Depuis quelques temps, certaines transactions immobilières se règlent avec la crypto-monnaie Bitcoin. De ce fait, la question se pose : peut-on s’engager dans un prêt immobilier ou encore doit-on déclarer d’éventuelles plus-values ? Nous vous donnons les réponses ci-dessous !

La société immobilière Redfin basée dans le sud de la Floride aux Etats-Unis rapporte que les transactions en Bitcoin sur le marché immobilier des États-Unis, en particulier en Floride, s’est envolé en permettant aux investisseurs étrangers d’esquiver le contrôle des changes dans leur pays et des sanctions économiques. Selon toujours cette société immobilière, on dénombre pas moins de 75 propriétés achetées en Bitcoin en 2017. La mention «Bitcoin accepté» commence à se multiplier dans le descriptif de certaines annonces de vente de logements à Miami et ses alentours. On peut également cité cet autre exemple, d’un promoteur, qui proposait de vendre certains appartement à Dubaï payables en bitcoin.

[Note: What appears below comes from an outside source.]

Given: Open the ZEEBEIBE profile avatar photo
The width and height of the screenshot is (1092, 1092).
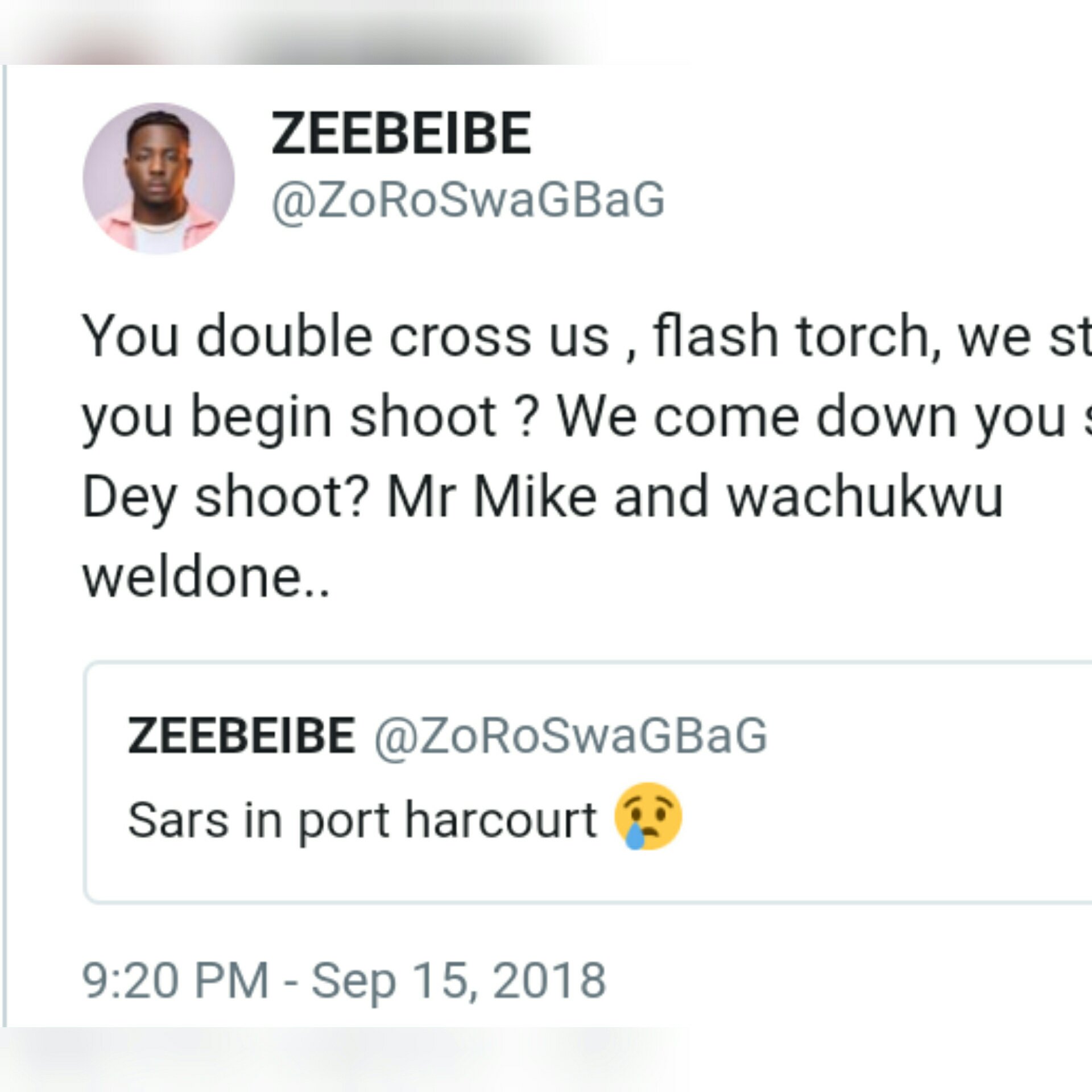Looking at the screenshot, I should 159,178.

Investisseurs en bitcoins : attention aux refus de prêt

Même si le bitcoin commence à être connu du grand public, ce mode de paiement présente néanmoins certains inconvénients. Et en premier lieu, sa volatilité. En effet, la crypto-monnaie a commencé l’année 2017 avec un prix autour de 1.000 dollars et a notamment frôlé presque 20.000 dollars en fin d’année. Mais la semaine dernière, elle cotait autour de 15.000 dollars. Son utilisation dans les transactions immobilières n’en est qu’à ses débuts et les acteurs du secteur de l’immobilier se montrent sceptiques à cause notamment de cette instabilité.

Bitcoin : Taxes, impôts

En France, l’administration fiscale n’a pas tarder à rappeler que les plus-values réalisées grâce au bitcoin doivent être déclarées et taxées. Les gains engrangés via cette crypto-monnaie ne sont pas comptabilisés comme des revenus mobiliers, à l’inverse par exemple des plus-values sur les actions.

Cependant, ces gains sont soumis à la CSG (dont le taux est actuellement à 17,2%). Il est à noter que ceux-ci, sont soumis à l’impôt sur le revenu (dont le taux peut aller jusqu’à 45%, dans le cas des contribuables les plus aisés). Concernant l’IR, deux cas de figure sont prévus :   – selon si l’activité est « occasionnelle », le détenteur de bitcoins est soumis au régime fiscal des bénéfices non-commerciaux (BNC). – si elle est  dite « habituelle », il est soumis au régime des bénéfices industriels et commerciaux (BIC).